Moreover, it is an open secret that the pharma players heavily influence most of the heavy prescribers in their choice of drugs following various means. As a result, in many cases highest priced products become the category leader too, despite availability of lower price equivalents from equally reputed companies. This scenario makes many people believe that in a stable market situation drug prices skyrocket primarily due to dubious business practices giving rise to gross market manipulation

I reckon, just on drug pricing issue, many pharma players, both global and local, are inviting much avoidable business risks, not just in the developing markets such as India, but also in the largest free market economy of the world – the United States… or wherever opportunities for free drug pricing exist, irrespective of what it means to the patients. This mindset needs an urgent introspection, as the past would possibly not be replicated in the future.

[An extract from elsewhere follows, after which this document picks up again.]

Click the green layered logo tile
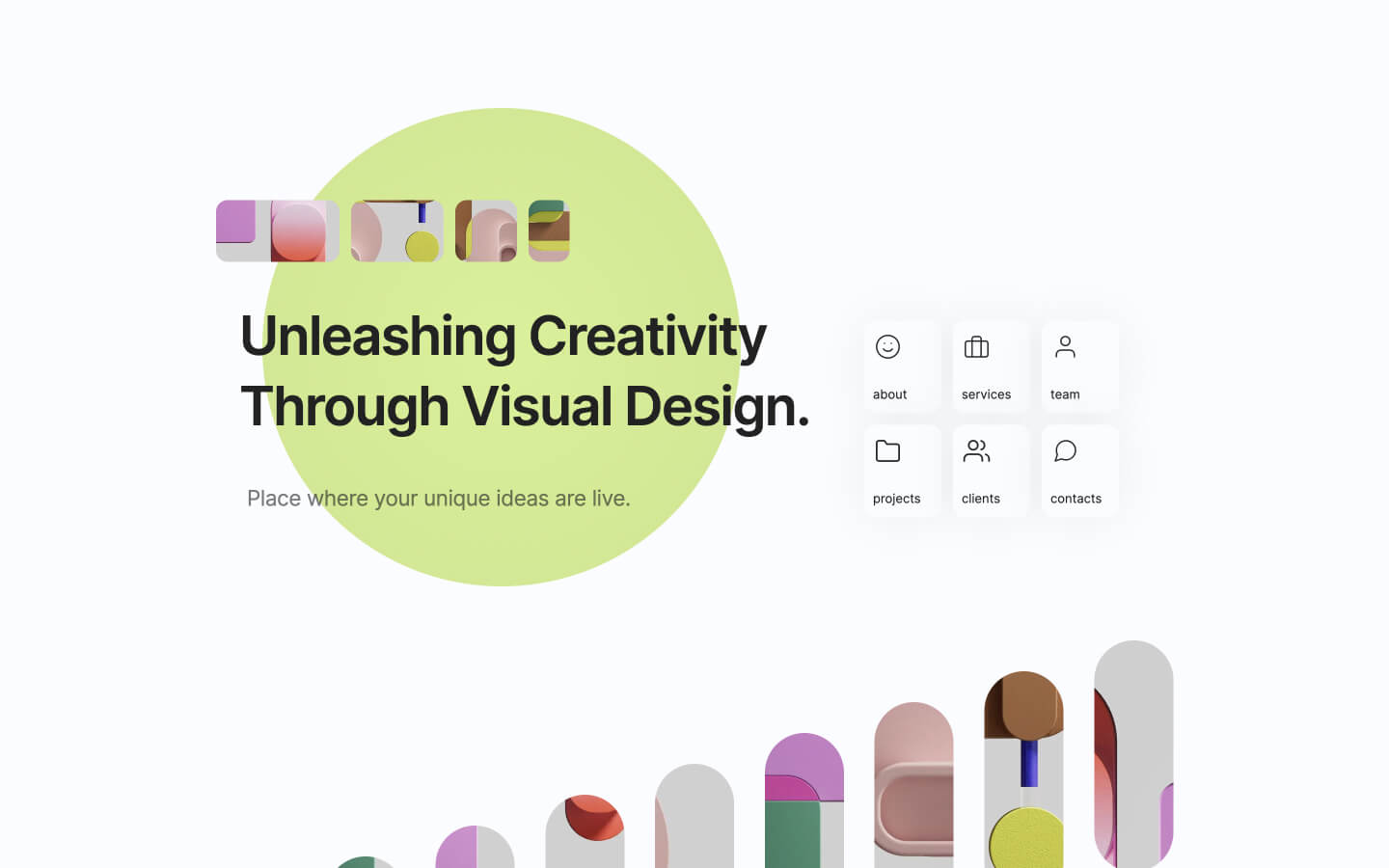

Expectations from the civil society are now high that governments, both in the developing and also in the developed world, would keep a careful vigil to ensure that the process of earning a decent profit by the pharma players does not transgress into a limitless fetish for profiteering under any facade, pushing majority of patients succumb to life threatening ailments without having access to appropriate medicines. This defeats even the very purpose of drug innovation, as its access gets highly restricted mostly to the creamy layer of the society.

Many would consider this situation as grossly devoid of equity, unfair, unjust and in no away be allowed to continue. It is not an issue of taking moral high grounds either or scoring brownie points in a debate, but more importantly a critical ingredient to uphold ethics and values in pharma business, while re-creating its well-deserved public image, as it takes rapid strides towards inclusive growth.

By: Tapan J. Ray

Disclaimer: The views/opinions expressed in this article are entirely my own, written in my individual and personal capacity. I do not represent any other person or organization for this opinion.